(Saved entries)
BEGIN
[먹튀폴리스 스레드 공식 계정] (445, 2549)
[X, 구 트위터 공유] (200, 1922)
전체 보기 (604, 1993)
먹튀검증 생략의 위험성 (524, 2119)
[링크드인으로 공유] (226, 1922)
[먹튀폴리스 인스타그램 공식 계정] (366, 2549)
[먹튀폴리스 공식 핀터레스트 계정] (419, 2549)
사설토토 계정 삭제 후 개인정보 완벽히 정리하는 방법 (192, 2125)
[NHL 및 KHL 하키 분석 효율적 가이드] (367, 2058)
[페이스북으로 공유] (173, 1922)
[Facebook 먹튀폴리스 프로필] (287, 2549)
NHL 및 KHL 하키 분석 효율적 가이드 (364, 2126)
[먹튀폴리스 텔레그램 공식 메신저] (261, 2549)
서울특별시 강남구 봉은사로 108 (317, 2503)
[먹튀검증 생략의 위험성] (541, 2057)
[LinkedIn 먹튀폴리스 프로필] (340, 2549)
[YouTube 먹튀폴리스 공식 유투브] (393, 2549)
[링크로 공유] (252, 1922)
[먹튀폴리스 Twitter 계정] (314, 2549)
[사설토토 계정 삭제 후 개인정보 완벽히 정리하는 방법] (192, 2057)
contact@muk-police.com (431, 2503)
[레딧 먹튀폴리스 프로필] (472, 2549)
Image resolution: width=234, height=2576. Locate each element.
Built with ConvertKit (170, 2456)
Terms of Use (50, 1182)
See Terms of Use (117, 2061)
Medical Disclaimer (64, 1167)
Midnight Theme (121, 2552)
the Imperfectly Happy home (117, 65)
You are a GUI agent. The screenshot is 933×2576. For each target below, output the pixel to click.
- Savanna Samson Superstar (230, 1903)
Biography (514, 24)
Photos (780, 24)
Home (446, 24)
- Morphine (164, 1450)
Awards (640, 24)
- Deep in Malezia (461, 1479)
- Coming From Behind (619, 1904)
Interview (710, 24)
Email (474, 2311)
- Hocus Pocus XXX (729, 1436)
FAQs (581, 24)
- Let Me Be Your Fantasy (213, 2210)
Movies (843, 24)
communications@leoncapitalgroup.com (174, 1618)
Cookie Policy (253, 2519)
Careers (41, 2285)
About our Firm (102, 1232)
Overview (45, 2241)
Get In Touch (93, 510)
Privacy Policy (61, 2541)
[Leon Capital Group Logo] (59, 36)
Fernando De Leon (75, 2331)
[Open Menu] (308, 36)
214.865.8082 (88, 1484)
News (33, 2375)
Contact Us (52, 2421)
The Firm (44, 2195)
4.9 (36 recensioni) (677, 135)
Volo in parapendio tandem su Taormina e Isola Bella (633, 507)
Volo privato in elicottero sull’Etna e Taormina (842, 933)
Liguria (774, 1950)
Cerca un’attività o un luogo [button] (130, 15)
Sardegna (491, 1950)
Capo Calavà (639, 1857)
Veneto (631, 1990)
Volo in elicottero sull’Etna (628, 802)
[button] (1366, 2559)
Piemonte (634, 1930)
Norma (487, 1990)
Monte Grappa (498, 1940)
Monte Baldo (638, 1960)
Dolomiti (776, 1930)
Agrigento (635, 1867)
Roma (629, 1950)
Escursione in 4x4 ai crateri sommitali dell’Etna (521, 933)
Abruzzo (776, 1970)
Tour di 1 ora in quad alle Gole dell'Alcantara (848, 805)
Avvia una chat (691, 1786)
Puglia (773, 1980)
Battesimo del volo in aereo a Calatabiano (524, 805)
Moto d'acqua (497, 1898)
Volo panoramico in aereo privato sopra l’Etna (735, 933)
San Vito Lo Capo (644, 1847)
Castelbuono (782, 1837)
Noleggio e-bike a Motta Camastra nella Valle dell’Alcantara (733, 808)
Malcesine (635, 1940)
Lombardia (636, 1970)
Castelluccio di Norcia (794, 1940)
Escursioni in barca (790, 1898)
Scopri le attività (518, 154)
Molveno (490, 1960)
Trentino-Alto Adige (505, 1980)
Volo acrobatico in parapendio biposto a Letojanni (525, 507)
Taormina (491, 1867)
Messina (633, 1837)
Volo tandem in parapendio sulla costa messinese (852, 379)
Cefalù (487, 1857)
END
__Brief__
Copy whichever lines above contain the string "먹튀폴리스".

__Response to this task__
[먹튀폴리스 스레드 공식 계정] (445, 2549)
[먹튀폴리스 인스타그램 공식 계정] (366, 2549)
[먹튀폴리스 공식 핀터레스트 계정] (419, 2549)
[Facebook 먹튀폴리스 프로필] (287, 2549)
[먹튀폴리스 텔레그램 공식 메신저] (261, 2549)
[LinkedIn 먹튀폴리스 프로필] (340, 2549)
[YouTube 먹튀폴리스 공식 유투브] (393, 2549)
[먹튀폴리스 Twitter 계정] (314, 2549)
[레딧 먹튀폴리스 프로필] (472, 2549)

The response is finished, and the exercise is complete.